Cinq fois plus de centres d’accueil pour réfugiés clandestins à Paris

15/03/2018 – FRANCE (NOVOpress avec le bulletin de réinformation de Radio Courtoisie) :
Un an et demi après sa création, le centre de premier accueil (CPA) de réfugiés clandestins installé porte de la Chapelle, dans le nord de Paris, va fermer ses portes. Dès son ouverture, à l’automne 2016, cette date avait été annoncée mais c’est désormais officiel. L‘établissement, qui accueillait jusqu’à 450 personnes, sera fermé le 31 mars. Ce centre, surnommé «la bulle», qui avait pour objectif d’être une alternative aux campements de rue et qui permettait aux personnes présentes d’être hébergées jusqu’à dix jours, sera remplacé par cinq centres d’une capacité totale de 750 places répartis dans cinq départements.
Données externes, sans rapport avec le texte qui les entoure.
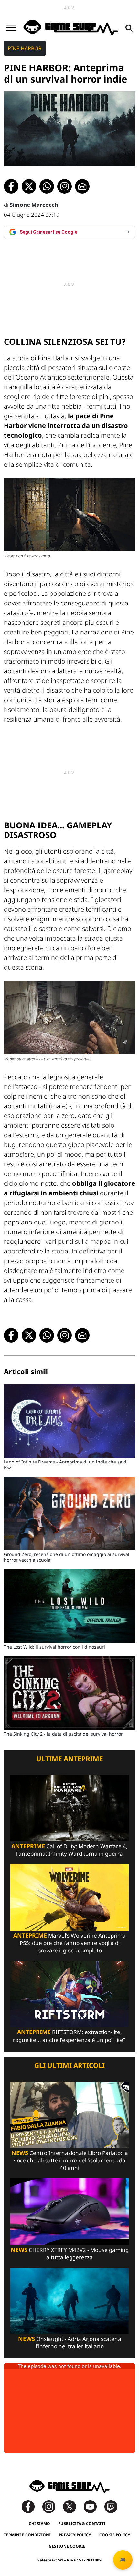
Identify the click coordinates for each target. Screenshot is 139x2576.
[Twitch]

Ces cinq établissements se situeront boulevard Ney, à Paris, non loin de la porte de la Chapelle, à Ris-Orangis (Essonne), à Cergy (Val-d’Oise), dans une commune des Hauts-de-Seine et une autre de Seine-et-Marne dont les noms n’ont pas encore été communiqués.

Concrètement, qu’est-ce qui va changer au sein de ces centres ?

Concrètement, ces nouveaux CAES offriront «les mêmes prestations» que «la bulle» de porte de la Chapelle, «mais à une plus grande échelle», indique la préfecture de région. Ils auront une mission d’information sur les démarches à effectuer pour faire une demande d’asile, de repérage des plus vulnérables. Un «point santé» permettra au Samu social de procéder à un diagnostic infirmier, notamment psychologique.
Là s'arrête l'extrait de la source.